The embodiments described in the present specification are illustrative, and partial replacement or combination of structures can be performed between different embodiments.

Description of the reference numerals

X1, X2, X11 to X14: an X-direction linear member;

y1, Y2, Y11 to Y14: a Y-direction linear member;

11. 21: a setter for a sheet-like electronic component;

12. 13, 22, 23, 24, 25: a layer;

14: a sheet-like electronic component;

15. 16, 26, 27: an opening.

Claims (7)

1. A setter for a sheet-like electronic component, wherein,

when the X direction and the Y direction are mutually crossed and the Z direction is orthogonal to the X direction and the Y direction,

the setter for a sheet-like electronic component includes:

a plurality of X-direction linear members each extending in the X-direction; and

a plurality of Y-direction linear members each extending in the Y direction,

the setter for a sheet-like electronic component includes:

a plurality of layers each including a plurality of the X-direction linear members and a plurality of the Y-direction linear members intersecting the X-direction linear members and arranged in the Z-direction,

in the layers located at least one end in the Z direction, openings defined by the X-direction linear members adjacent in the Y direction among the X-direction linear members and the Y-direction linear members adjacent in the X direction among the Y-direction linear members are set so as not to pass through the sheet-like electronic component,

the arrangement pitch of at least one of the plurality of X-direction linear members and the plurality of Y-direction linear members is partially different in at least one of the X-direction, Y-direction, and Z-direction.

2. The setter for a sheet-like electronic component according to claim 1, wherein,

among the plurality of layers, among the layers located at both ends in the Z direction, an opening defined by the X-direction linear member adjacent in the Y direction among the plurality of X-direction linear members and the Y-direction linear member adjacent in the X direction among the plurality of Y-direction linear members is set so as not to pass through a sheet-like electronic component.
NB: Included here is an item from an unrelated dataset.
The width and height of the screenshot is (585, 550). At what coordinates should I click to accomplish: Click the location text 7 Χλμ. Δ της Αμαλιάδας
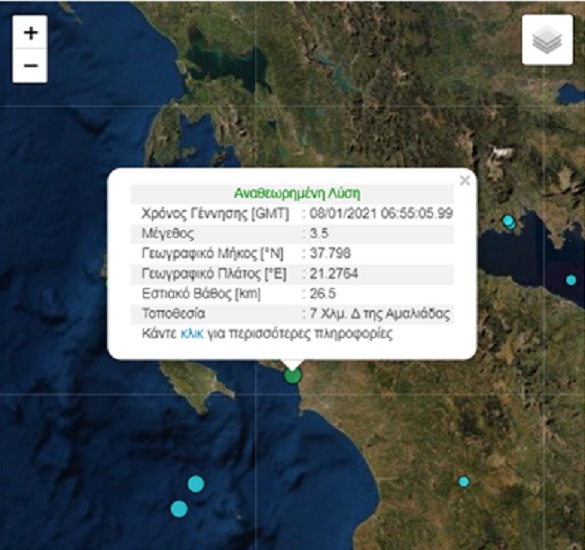click(x=380, y=314)

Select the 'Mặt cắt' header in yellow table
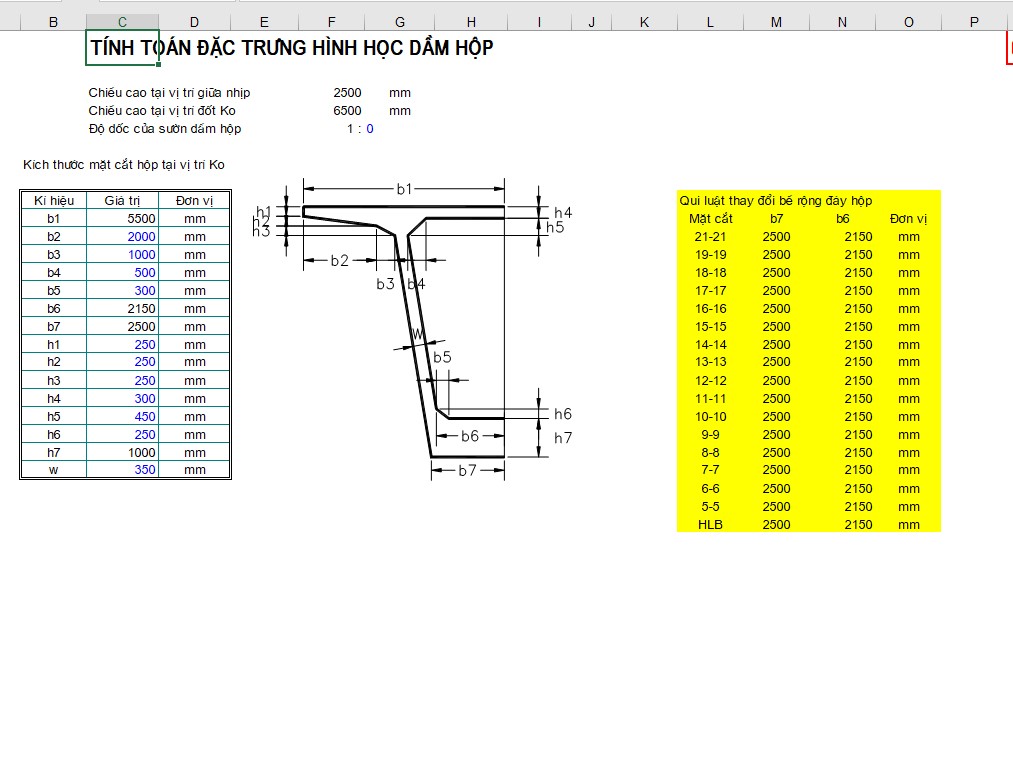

3. The setter for a sheet-like electronic component according to claim 2, wherein,

among the plurality of layers, the arrangement pitch of at least one of the plurality of X-direction linear members and the plurality of Y-direction linear members is wider than the arrangement pitch of at least one of the plurality of X-direction linear members and the plurality of Y-direction linear members in the layers located at both ends in the Z-direction.

4. The setter for a sheet-like electronic component according to claim 1, wherein,

at least one of the plurality of X-direction linear members and the plurality of Y-direction linear members in the central portion of the main surface formed by the setter for the chip electronic component is arranged at a wider pitch than at least one of the plurality of X-direction linear members and the plurality of Y-direction linear members in the end portion of the main surface.

5. The setter for a chip electronic component according to any one of claim 1 to 4, wherein,

the X direction and the Y direction are orthogonal to each other.

6. The setter for a chip electronic component according to any one of claims 1 to 5, wherein,

the X-direction linear member and the Y-direction linear member include ceramic.

7. The setter for a chip electronic component according to any one of claims 1 to 6, wherein,

the X-direction linear member and the Y-direction linear member are circular in cross section.